> [WORK INSTRUCTIONS]: For the entries below, the result should be an exact transcription of the lines from the one with "You are a GUI" up to and including the one with "is (250, 464).", and only those.

[Stored data entries]
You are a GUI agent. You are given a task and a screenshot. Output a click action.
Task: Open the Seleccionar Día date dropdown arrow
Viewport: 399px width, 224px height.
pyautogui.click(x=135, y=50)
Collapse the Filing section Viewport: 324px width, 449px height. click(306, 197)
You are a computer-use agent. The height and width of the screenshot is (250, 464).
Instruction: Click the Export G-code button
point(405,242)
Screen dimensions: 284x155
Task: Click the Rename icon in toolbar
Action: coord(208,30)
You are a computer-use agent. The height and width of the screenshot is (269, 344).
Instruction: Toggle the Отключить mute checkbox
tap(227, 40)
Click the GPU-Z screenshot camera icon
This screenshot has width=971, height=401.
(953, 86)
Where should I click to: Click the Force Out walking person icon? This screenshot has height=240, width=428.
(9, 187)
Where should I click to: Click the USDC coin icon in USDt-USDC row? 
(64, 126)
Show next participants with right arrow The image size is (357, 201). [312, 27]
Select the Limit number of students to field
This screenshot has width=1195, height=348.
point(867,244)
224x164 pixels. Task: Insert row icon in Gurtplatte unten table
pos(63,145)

...

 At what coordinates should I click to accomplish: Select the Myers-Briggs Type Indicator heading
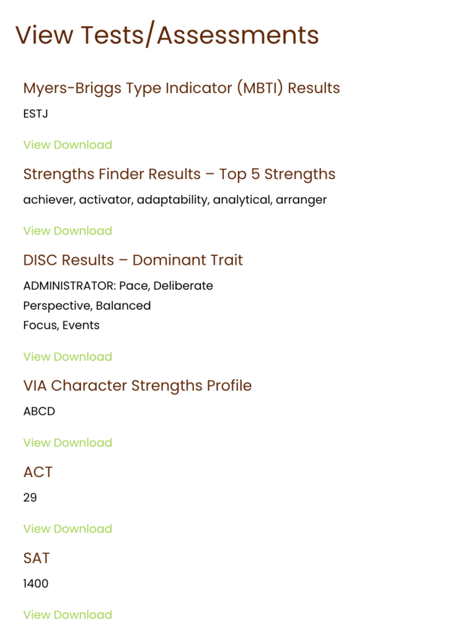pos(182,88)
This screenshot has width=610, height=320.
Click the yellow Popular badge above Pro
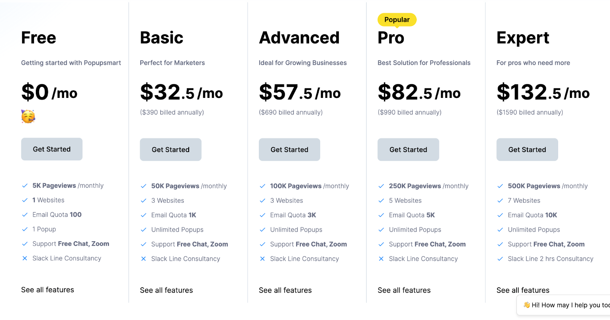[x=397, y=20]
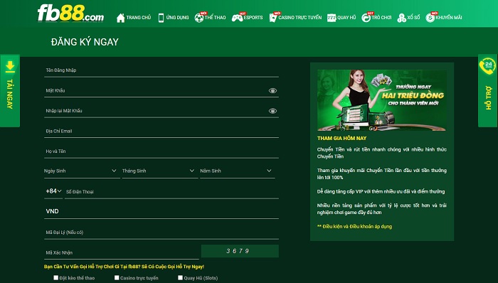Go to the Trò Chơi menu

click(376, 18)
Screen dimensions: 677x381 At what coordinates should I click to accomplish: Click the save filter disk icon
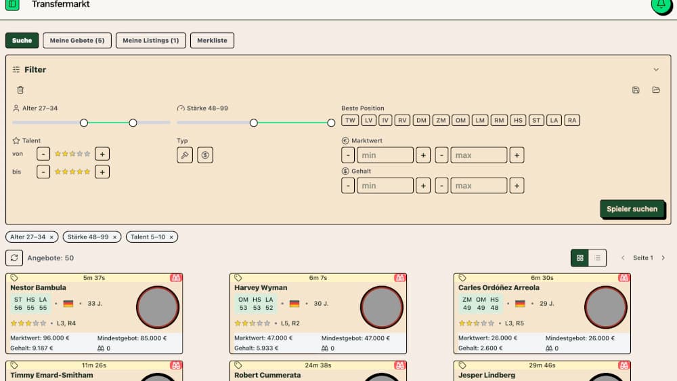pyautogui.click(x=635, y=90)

> [ANSWER TO THE EXERCISE]:
You are a GUI agent. You are given a task and a screenshot. Output a click action.
Task: Open the Seleccionar Día date dropdown arrow
Viewport: 399px width, 224px height.
pyautogui.click(x=135, y=50)
Collapse the Filing section Viewport: 324px width, 449px height. click(306, 197)
You are a computer-use agent. The height and width of the screenshot is (250, 464).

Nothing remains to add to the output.